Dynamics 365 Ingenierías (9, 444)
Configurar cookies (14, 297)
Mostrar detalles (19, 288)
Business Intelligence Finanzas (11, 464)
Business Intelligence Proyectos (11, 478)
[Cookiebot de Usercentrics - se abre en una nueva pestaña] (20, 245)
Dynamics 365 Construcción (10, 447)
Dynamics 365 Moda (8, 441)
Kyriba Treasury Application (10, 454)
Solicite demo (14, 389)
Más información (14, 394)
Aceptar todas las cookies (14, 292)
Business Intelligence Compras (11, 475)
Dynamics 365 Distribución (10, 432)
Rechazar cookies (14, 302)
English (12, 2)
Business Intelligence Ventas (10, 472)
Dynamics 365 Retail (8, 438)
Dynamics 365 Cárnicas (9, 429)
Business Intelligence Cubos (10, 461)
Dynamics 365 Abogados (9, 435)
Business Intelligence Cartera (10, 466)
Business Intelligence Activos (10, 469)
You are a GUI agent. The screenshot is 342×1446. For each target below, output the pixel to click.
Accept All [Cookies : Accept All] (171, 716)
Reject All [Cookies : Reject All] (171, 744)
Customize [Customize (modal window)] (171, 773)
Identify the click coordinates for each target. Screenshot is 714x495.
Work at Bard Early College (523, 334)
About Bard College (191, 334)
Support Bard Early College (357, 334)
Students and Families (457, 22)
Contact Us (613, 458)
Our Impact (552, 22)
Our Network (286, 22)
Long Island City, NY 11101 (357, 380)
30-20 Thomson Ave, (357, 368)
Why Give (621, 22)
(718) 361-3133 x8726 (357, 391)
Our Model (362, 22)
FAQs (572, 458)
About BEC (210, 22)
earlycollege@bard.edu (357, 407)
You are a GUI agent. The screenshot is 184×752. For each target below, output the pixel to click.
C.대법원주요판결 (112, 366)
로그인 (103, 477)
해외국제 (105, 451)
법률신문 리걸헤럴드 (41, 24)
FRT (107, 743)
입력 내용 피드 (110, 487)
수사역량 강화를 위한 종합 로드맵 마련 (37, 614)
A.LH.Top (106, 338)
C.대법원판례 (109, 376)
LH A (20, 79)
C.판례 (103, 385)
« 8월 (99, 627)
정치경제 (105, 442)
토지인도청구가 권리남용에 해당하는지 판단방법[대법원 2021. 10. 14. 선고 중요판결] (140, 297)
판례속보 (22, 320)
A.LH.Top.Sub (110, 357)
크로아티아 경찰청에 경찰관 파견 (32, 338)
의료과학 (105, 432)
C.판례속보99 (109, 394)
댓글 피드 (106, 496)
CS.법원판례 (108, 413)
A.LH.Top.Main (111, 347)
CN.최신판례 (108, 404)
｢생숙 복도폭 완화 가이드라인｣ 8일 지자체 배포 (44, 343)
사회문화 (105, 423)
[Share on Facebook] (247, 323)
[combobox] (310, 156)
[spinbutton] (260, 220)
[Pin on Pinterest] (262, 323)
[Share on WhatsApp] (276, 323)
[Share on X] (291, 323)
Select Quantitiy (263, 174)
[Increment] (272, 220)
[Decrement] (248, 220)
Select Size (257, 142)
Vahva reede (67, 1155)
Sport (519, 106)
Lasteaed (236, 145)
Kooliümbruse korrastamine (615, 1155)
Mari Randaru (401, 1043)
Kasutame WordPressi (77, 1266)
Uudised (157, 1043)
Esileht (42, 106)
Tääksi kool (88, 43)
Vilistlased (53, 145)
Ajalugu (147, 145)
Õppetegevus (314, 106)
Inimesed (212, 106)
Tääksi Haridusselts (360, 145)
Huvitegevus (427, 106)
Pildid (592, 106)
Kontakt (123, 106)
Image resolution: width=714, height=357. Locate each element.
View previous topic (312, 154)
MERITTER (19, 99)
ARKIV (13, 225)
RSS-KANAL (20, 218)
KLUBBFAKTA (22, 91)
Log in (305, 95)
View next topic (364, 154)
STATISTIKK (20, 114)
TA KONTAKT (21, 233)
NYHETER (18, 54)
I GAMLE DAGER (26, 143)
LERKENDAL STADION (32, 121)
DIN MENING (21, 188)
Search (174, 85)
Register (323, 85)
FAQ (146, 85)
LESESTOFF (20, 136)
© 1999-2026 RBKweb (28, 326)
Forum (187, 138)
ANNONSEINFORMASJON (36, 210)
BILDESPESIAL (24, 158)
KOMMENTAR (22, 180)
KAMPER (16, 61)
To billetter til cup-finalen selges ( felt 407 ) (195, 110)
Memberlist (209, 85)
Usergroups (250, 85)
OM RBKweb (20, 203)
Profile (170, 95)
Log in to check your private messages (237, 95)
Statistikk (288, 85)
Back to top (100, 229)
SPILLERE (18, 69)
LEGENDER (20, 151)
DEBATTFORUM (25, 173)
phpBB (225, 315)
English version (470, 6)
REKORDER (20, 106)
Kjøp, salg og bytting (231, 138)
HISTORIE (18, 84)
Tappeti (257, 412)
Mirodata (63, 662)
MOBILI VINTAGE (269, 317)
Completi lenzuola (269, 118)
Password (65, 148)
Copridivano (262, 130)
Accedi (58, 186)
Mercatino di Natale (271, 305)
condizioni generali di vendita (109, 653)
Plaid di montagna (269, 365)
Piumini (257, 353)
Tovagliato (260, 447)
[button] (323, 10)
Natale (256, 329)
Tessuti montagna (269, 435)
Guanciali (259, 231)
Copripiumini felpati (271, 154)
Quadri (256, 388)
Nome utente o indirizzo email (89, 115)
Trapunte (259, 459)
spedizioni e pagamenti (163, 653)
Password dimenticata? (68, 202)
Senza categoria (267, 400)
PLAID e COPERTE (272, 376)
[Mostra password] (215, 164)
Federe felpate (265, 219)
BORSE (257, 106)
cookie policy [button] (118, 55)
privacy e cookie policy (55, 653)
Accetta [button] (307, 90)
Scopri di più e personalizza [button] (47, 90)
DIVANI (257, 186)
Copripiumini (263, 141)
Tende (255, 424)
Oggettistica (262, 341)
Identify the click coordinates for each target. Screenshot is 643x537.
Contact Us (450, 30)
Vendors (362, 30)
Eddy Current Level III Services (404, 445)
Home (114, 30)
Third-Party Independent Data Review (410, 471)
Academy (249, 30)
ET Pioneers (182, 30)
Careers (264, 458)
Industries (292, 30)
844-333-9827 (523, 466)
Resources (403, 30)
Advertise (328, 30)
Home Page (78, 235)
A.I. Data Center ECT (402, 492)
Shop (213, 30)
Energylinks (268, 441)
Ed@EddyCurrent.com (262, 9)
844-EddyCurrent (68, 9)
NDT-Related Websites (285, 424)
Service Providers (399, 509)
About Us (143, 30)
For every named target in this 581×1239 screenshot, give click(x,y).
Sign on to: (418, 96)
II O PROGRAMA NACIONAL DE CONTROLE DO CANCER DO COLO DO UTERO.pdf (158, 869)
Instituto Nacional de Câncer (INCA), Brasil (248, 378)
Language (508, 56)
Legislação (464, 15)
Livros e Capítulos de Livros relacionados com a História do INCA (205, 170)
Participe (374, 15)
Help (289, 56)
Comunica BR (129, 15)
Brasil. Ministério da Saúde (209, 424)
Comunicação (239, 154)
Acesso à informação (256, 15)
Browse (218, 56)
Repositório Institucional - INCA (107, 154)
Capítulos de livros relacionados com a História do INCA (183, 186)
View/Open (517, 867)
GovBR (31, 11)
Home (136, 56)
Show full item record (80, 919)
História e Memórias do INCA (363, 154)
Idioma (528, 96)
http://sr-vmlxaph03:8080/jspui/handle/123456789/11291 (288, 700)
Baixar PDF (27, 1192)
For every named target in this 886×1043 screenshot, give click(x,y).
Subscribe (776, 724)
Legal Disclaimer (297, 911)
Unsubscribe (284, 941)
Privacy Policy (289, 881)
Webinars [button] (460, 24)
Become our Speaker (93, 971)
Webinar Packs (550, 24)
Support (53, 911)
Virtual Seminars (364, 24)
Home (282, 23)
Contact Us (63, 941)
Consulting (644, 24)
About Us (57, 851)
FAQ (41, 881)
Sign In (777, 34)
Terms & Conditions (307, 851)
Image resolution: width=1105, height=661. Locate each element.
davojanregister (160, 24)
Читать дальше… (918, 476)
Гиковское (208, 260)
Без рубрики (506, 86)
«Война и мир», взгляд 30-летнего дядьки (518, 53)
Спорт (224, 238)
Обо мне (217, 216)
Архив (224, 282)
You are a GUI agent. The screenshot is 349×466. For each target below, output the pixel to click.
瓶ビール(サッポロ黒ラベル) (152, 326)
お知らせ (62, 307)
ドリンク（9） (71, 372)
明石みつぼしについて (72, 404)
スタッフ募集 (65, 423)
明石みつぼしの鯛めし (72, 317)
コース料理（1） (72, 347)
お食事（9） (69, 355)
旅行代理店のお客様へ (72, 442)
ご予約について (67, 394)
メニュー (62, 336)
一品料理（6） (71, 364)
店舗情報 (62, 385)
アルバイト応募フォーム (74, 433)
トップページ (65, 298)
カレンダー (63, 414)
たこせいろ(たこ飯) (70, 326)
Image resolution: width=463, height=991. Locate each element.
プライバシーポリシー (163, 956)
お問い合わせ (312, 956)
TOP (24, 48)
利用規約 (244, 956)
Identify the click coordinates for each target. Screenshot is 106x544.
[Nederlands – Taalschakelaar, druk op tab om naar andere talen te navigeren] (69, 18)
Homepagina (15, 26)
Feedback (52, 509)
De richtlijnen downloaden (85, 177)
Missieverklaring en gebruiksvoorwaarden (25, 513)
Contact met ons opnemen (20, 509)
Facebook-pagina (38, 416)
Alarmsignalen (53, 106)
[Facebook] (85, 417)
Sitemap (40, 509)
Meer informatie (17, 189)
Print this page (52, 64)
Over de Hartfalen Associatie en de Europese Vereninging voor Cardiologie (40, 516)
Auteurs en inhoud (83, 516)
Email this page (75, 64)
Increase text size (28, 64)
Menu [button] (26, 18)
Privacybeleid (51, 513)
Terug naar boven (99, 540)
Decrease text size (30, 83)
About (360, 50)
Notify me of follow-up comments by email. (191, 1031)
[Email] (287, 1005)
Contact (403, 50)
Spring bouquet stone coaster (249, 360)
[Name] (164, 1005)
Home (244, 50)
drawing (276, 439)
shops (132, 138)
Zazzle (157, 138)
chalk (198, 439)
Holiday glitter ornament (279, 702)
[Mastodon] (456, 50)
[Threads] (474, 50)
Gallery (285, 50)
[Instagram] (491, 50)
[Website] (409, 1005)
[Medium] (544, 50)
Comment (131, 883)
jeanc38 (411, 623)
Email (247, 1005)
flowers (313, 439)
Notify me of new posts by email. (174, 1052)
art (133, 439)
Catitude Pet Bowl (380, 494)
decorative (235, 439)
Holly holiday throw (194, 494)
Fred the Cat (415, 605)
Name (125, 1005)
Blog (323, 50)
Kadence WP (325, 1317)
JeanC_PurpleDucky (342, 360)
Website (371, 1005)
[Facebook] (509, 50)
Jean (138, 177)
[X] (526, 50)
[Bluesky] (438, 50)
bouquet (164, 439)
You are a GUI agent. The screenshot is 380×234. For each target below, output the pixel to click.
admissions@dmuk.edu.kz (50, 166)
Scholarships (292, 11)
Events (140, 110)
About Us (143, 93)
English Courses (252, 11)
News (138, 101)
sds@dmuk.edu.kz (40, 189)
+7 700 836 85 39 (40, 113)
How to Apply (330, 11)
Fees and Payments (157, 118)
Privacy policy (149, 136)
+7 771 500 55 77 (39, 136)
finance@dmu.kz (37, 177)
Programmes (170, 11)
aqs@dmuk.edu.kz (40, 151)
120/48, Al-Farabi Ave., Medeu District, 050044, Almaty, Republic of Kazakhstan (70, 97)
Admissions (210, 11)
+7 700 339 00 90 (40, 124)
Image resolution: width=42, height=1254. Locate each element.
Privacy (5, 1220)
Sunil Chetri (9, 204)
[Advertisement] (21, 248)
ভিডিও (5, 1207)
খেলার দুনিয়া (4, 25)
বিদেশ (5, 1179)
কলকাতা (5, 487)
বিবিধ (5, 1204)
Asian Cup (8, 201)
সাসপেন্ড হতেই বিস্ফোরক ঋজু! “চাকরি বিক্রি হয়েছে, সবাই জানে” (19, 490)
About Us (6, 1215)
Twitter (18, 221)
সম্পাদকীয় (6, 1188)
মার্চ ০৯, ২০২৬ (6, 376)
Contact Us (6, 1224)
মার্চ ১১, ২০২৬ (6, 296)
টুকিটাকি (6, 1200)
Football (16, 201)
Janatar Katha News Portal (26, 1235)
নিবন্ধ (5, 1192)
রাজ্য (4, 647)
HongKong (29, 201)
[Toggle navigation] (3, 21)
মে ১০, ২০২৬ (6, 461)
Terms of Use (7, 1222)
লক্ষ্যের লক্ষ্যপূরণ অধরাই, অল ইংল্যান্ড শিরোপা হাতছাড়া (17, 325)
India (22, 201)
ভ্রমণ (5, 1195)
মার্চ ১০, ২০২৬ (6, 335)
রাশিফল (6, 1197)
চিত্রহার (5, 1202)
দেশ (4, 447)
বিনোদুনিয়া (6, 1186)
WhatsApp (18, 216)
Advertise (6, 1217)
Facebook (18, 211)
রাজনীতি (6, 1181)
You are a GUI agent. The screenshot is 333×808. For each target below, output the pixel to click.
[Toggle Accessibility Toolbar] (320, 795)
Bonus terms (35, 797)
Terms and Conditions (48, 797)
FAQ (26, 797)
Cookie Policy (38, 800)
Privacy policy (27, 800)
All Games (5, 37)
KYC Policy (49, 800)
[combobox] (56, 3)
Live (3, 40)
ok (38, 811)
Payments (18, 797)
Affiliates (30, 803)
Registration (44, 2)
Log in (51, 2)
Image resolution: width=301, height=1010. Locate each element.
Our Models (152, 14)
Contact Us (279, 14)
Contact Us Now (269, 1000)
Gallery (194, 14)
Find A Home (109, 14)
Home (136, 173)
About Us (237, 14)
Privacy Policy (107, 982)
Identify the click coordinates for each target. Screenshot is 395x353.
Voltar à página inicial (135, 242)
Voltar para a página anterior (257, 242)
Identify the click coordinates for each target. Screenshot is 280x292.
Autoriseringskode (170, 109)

──────────

- Required work
Put the lines of the records starting at the line that contains "NDT-Related Websites (285, 424)" and ending at the line that contains "瓶ビール(サッポロ黒ラベル) (152, 326)" into a numbered list, with both of those lines included and blank lines left out.

- The answer
1. NDT-Related Websites (285, 424)
2. Service Providers (399, 509)
3. About Us (143, 30)
4. For every named target in this 581×1239 screenshot, give click(x,y).
5. Sign on to: (418, 96)
6. II O PROGRAMA NACIONAL DE CONTROLE DO CANCER DO COLO DO UTERO.pdf (158, 869)
7. Instituto Nacional de Câncer (INCA), Brasil (248, 378)
8. Language (508, 56)
9. Legislação (464, 15)
10. Livros e Capítulos de Livros relacionados com a História do INCA (205, 170)
11. Participe (374, 15)
12. Help (289, 56)
13. Comunica BR (129, 15)
14. Brasil. Ministério da Saúde (209, 424)
15. Comunicação (239, 154)
16. Acesso à informação (256, 15)
17. Browse (218, 56)
18. Repositório Institucional - INCA (107, 154)
19. Capítulos de livros relacionados com a História do INCA (183, 186)
20. View/Open (517, 867)
21. GovBR (31, 11)
22. Home (136, 56)
23. Show full item record (80, 919)
24. História e Memórias do INCA (363, 154)
25. Idioma (528, 96)
26. http://sr-vmlxaph03:8080/jspui/handle/123456789/11291 (288, 700)
27. Baixar PDF (27, 1192)
28. For every named target in this 886×1043 screenshot, give click(x,y).
29. Subscribe (776, 724)
30. Legal Disclaimer (297, 911)
31. Unsubscribe (284, 941)
32. Privacy Policy (289, 881)
33. Webinars [button] (460, 24)
34. Become our Speaker (93, 971)
35. Webinar Packs (550, 24)
36. Support (53, 911)
37. Virtual Seminars (364, 24)
38. Home (282, 23)
39. Contact Us (63, 941)
40. Consulting (644, 24)
41. About Us (57, 851)
42. FAQ (41, 881)
43. Sign In (777, 34)
44. Terms & Conditions (307, 851)
45. Image resolution: width=1105, height=661. Locate each element.
46. davojanregister (160, 24)
47. Читать дальше… (918, 476)
48. Гиковское (208, 260)
49. Без рубрики (506, 86)
50. «Война и мир», взгляд 30-летнего дядьки (518, 53)
51. Спорт (224, 238)
52. Обо мне (217, 216)
53. Архив (224, 282)
54. You are a GUI agent. The screenshot is 349×466. For each target below, output the pixel to click.
55. 瓶ビール(サッポロ黒ラベル) (152, 326)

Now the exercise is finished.